Судя по сообщённым Стасом приметам, лысый большеголовый мужик и был Шариком. Когда оперы выскочили из дома, парочка наркоманов успела отойти достаточно далеко и намеревалась, очевидно, тормознуть такси, так как удалялась в сторону от ближайшей остановки общественного транспорта. Шли они не спеша, не оглядываясь, женщина несла в руке полиэтиленовый пакет, а мужчина обнимал её за талию и что-то говорил. Отпустив их метров на сто, Дима направил свою машину следом, регулируя скорость таким образом, чтобы место их встречи пришлось на пересечение Спортивной улицы и бульвара Чемпионов.

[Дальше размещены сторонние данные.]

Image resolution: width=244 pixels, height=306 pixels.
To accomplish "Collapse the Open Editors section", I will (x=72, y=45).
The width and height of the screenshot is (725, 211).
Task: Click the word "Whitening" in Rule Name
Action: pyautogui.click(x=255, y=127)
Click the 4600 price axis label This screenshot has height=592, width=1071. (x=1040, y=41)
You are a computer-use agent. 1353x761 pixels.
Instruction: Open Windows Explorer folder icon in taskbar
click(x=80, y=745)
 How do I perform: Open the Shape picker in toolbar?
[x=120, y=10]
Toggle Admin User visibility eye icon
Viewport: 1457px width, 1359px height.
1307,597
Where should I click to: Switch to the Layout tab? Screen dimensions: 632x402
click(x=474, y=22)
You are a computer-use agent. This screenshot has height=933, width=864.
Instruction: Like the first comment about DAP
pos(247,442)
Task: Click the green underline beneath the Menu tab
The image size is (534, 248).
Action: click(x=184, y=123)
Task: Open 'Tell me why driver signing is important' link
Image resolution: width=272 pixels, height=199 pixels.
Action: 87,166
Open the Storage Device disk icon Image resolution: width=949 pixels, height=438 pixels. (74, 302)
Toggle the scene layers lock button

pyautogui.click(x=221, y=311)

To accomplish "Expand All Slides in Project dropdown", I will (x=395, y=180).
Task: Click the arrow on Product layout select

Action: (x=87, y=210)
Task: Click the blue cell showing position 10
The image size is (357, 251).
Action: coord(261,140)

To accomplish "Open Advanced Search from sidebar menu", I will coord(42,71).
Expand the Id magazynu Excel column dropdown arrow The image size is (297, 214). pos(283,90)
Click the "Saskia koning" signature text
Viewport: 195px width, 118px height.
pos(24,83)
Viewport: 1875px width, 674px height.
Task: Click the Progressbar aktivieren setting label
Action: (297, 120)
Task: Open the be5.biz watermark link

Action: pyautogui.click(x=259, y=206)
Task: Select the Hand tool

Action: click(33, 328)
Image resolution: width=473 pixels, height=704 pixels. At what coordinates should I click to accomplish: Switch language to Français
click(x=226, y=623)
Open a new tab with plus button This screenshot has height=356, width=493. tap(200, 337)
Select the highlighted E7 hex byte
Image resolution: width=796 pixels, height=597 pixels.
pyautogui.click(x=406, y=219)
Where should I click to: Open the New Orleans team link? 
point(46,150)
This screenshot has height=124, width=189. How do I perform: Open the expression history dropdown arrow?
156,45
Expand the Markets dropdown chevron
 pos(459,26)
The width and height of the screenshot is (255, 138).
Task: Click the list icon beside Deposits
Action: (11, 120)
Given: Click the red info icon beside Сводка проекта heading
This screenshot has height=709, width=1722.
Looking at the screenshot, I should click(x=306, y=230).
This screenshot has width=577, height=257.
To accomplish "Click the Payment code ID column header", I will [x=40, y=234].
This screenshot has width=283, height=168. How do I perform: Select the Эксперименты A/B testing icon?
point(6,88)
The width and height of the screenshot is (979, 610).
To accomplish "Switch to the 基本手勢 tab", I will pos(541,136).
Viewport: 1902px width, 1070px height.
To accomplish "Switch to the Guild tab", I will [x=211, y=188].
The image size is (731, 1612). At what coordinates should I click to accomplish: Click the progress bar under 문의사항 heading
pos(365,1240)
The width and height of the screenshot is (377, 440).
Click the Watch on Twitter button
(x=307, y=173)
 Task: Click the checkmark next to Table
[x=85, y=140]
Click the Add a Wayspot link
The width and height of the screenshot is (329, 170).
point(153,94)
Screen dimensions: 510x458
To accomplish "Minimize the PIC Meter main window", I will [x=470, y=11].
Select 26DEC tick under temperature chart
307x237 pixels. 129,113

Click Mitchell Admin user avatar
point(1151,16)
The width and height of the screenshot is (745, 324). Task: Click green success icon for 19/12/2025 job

Так и произошло. Когда Шарик сошёл с тротуара на проезжую часть и, подняв руку, развернулся, намереваясь остановить какую-нибудь машину, рядом с ним резко затормозила белая «шестёрка». Затуманенный наркотиком мозг среагировать не успел, да и тело не оказало ни малейшего сопротивления. Выскочивший из машины мужчина толкнул Шарика на капот, легко заломил ему руки за спину и защёлкнул наручники, после чего похлопал по одежде в поисках оружия. Единственным оружием Шарика оказались два пустых шприца с иглами, издающие резкий запах наркотического раствора.
Женщина от испуга выпустила свой пакет, и тот с металлическим звоном упал на асфальт. Через несколько секунд она поместилась рядом со своим кавалером на заднем сиденье машины, хлопнули дверцы, и белая «шестёрка» рванула на «базу» — в Правобережное РУВД.
Ещё через три часа взяли Насибуллина. Прямо на лестничной площадке, когда он открыл дверь, чтобы вывести ведро с отходами. Активного сопротивления он оказать не успел, только криво улыбался, пыхтел и напрягал мускулы рук, стараясь не дать надеть наручники. Исход встречи решил удар по печени, проведённый одним из оперов, мастером спорта по боксу.
Ковалёв и Петров, «передав эстафету», отправились по домам. Костя собирался поспать до обеда и вернуться на работу, а Дима планировал заняться домашними делами. Как оказалось впоследствии, он поступил более благоразумно: приехав в РУВД, Костя опять застрял на всю ночь.
К восьми часам вечера задержали ещё двоих членов группы, занимавшейся налётами на квартиры. Они были братьями и профессиональными спортсменами. Старший тренировал начинающих кик-боксёров, а младший выступал в городской гандбольной команде. Забирали их прямо из квартиры. Наибольшую трудность при задержании представляли не тренированные мускулы и молниеносная реакция братьев, а их мать. Загородив своим сухоньким тельцем богатырские фигуры сыновей, она пятилась по коридору в глубь квартиры, выкрикивала ругательства в адрес распоясавшихся ментов, взывала к прокурору и резкими ударами швабры пресекала попытки прорвать оборону или обойти её с флангов. Отступая за спиной матери, братья оказались в комнате. Квартира располагалась на втором этаже, и они приняли мудрое решение: сиганули в открытое окно.